- Born: November 12, 1959 (age 66) Atlanta, Georgia, U.S.
- Education: Harvard University University of Virginia
- Occupations: Corporate Director; Attorney; Professor, University of Delaware

= Charles M. Elson =

Charles Myer Elson (born November 12, 1959) is the Edgar S. Woolard Jr. Chair in Corporate Governance at the University of Delaware. He currently serves on the Board of Directors for Encompass Health. He has served on the Board of Directors for Circon Corporation, Sunbeam Corporation, Nuevo Energy, AutoZone, Alderwoods Group, and Bob Evans Farms.
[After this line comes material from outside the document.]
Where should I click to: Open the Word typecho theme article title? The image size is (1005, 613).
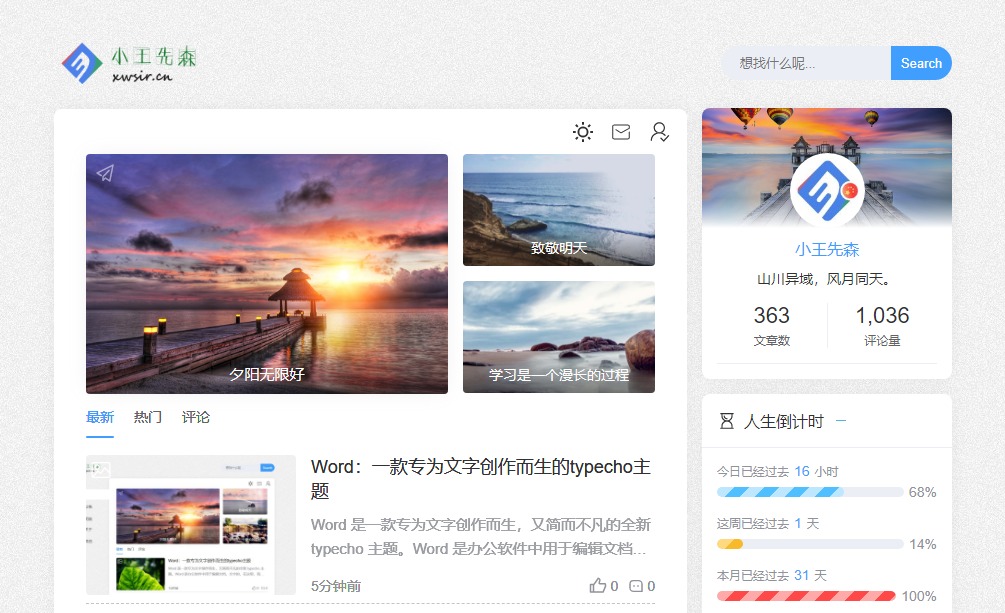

Considered an expert in the field of corporate governance, Elson has been published in many of the leading academic and professional journals.

==Early life==
Elson was born in Atlanta, Georgia in 1959. He is the son of Edward Elliot Elson and Susie Elson. His father, an entrepreneur, was the U.S. Ambassador to Denmark from 1994 to 1998 as an appointee of President Bill Clinton.
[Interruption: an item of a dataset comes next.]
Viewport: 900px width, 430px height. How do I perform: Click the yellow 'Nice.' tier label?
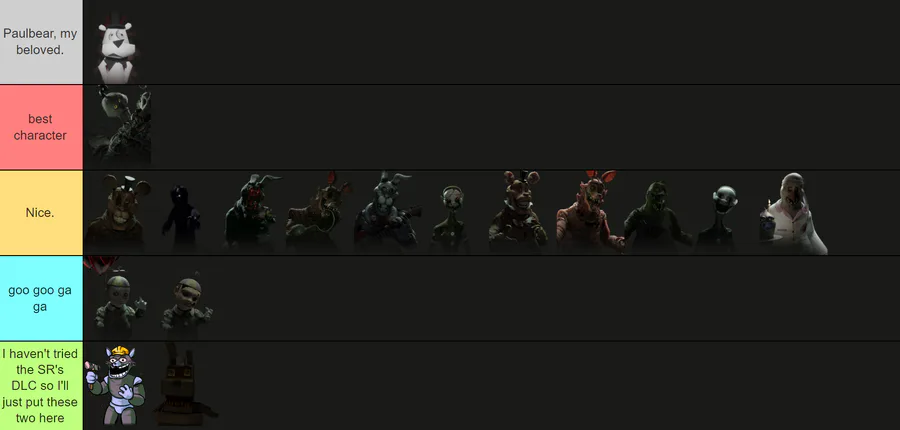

Elson graduated from Philips Academy in 1977. He received his bachelor's degree from Harvard College in 1981, and completed his J.D. degree at the University of Virginia School of Law in 1985. Following law school, Elson served as a law clerk for Judge J. Harvie Wilkinson III of the United States Court of Appeals for the Fourth Circuit and Judge Elbert P. Tuttle of the United States Court of Appeals for the Eleventh Circuit.

==Legal and teaching career==
From 1986 to 1990, Elson served as an associate in the Corporate Finance and M&A practice with Sullivan & Cromwell LLP. Following this, he joined the Stetson University College of Law faculty, where he taught until 2001. In 2000, Elson was named the inaugural Edgar S. Woolard Jr. Chair in Corporate Governance and Director of the John L. Weinberg Center for Corporate Governance at the University of Delaware.

From 1995 until May 2024, Elson worked as a consultant to Holland & Knight. Elson resigned from Holland and Knight after Elon Musk threatened to fire the firm from unrelated work if it allowed Elson to file an amicus curiae brief in a case relating to Musk's pay at Tesla.

==Honors and awards==
In 2006, Elson was named one of the "100 most influential people in finance" by Treasury & Risk Management

In 2013, Elson was named one of the "100 most influential people in corporate governance" by NACD Directorship Magazine.

From 2011 to 2015, Ethisphere named Elson one of the "100 most influential people in Business Ethics".

Additionally, Global Proxy Watch has named him one of their 10 Governance "stars".